Reposted b/c skillionare screwed up my other thread hah Would appreciate some help in these areas. Thank you. EQUITY: 41. It seems like justified P/E = intrinsic P/E so I just want to confirm: (1-b)/(r-g) = 1/r + (1/r - 1/ROE)(g/(r-g) = justified P/E = intrinsic P/E. Right? Also, more importantly, why are they saying that American, which has an intrinsic P/E of 8.3 is LESS attractive than Belle which has an intrinsic P/E of 5.7? FIXED INCOME: 44. Solution says “The narrower the PAC window (labeled Expected Principal Repayment Dates), the more likely an MBS will behave like a bullet corporate bond.” Why? Is it just because a shorter time frame means there’s a higher chance for all principal to come back at once? 45. Solution says “If mortgage rates rise above the contract rate, the expected cash flow improves, but the cash flow is discounted at a higher rate.” Is the rationale for this the graph of an IO (page 128, Book 5 Schweser) where the value/price of an IO increases when rates increase and then at a certain point levels off and decreases because it is being overwhelmed by the higher discount rate? DERIVATIVES: 52. Statement 4: A newly entered plain vanilla interest rate swap has no current credit risk, but has potential credit risk that will increase steadily over the life of the swap. Solution: “While there is no credit risk at contract initiation…” Both Schweser and CFAI books say there is “little” credit risk in the beginning. What’s the correct answer?
Yes, my computer went haywire, but all the answers that I gave you are correct.
http://www.analystforum.com/phorums/read.php?12,1000218 44. You said you prefer a lower P/E. But this is INTRINSIC P/E. Don’t you want INTRINSIC i.e. funadmental i.e. justified P/E to be large? 52. You wrote in the other post that credit risk is zero. Schweser Book 5 Page 305: “There is low credit risk at the inception of the swap.” CFAI Volume 5 Page 263: “At the beginning of the swap, the credit risk is usually low”
44 cuz bullet pays all at once, so the less window the shorter the repayment period the closer it is to bullet bond 52 why does it matter if it says little or none B is def wrong, if B is wrong than C is wrong so A is the answer 45. Is BS question, I hope we are not gonna see those, I don’t even understand the statement made by the dude.
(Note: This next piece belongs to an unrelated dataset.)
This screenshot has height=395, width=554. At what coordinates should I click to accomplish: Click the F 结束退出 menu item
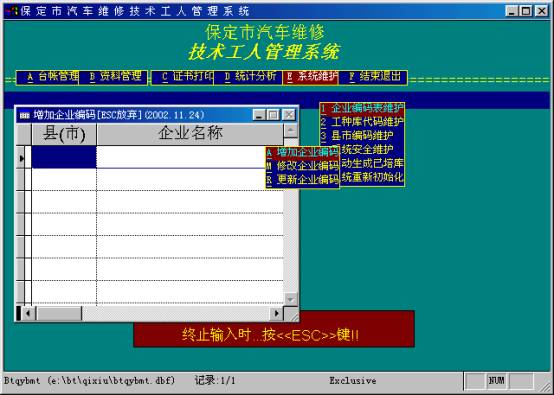tap(373, 77)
Just one thing to keep in mind regarding P/Es - whenever you are comparing P/E of one company to another - always the Company with lower P/E is attarctive to an investor - no matter justified,leading, intrinsic, etc. P/E is after all a P/E - Price to earnings ratio!!! Think from an investor who wants to invest in the Company not from the CEO/Management who wants to maximize the share price.
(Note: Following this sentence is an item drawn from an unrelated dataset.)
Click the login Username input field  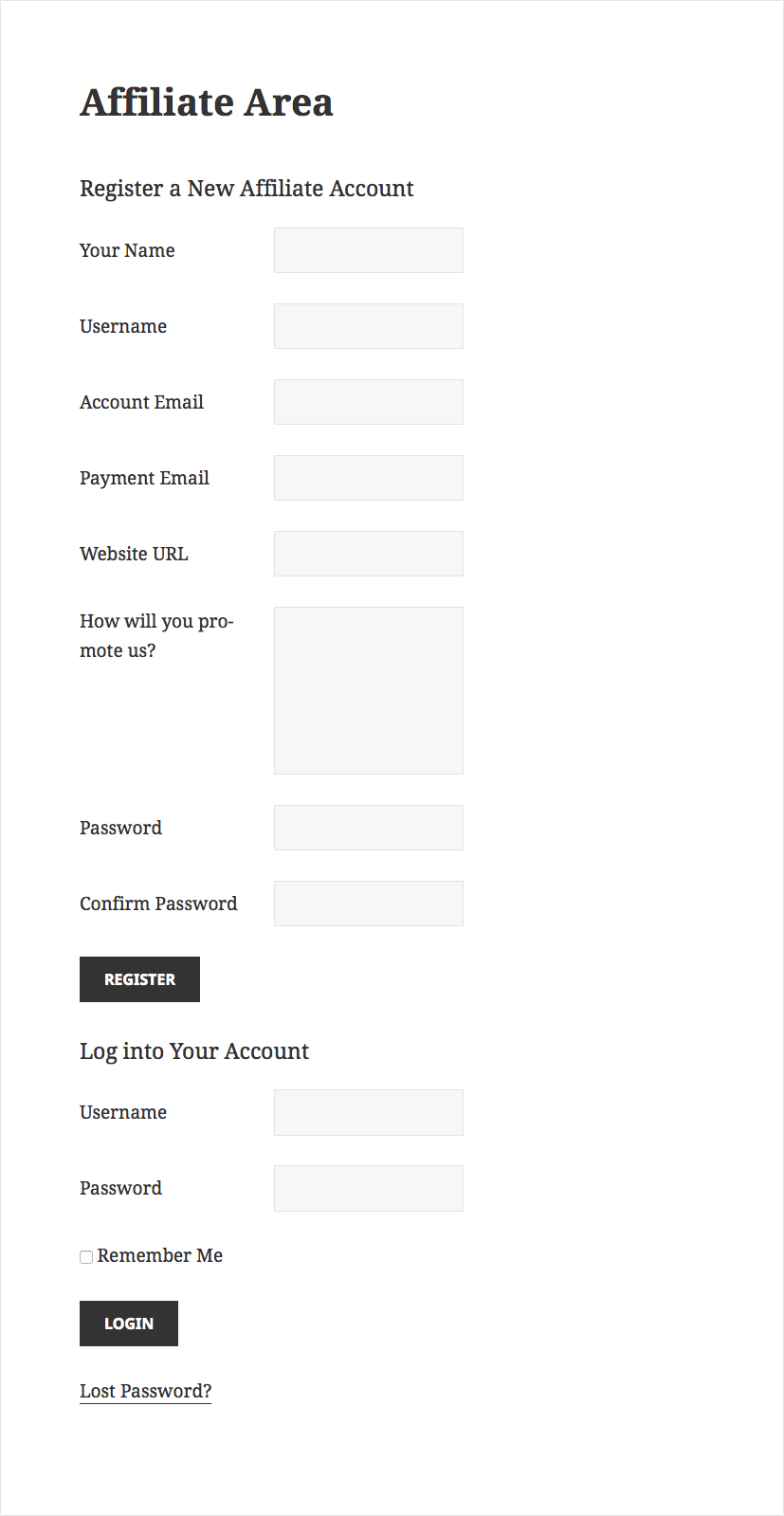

45 is not BS…they just don’t go into it much in Schweser (they kind of sort of say it). They are saying that when rates rise, IO cash flows rise, but they are discounted to the present value at a larger rate, so the flows are not that big unless they surpass a certain level. Example: If interest rate is at 10% today, and cash flow is 100 to be received next year, then cash flow today is worth 100/1.1=90.9. But if cash flow is 105 next year cause of increase in discount rate, and int rate is 15%, then 105/1.15=86.95 today, which is even less than it was when the discount rate was lower! This is cause the rate increased faster than the cash flow did.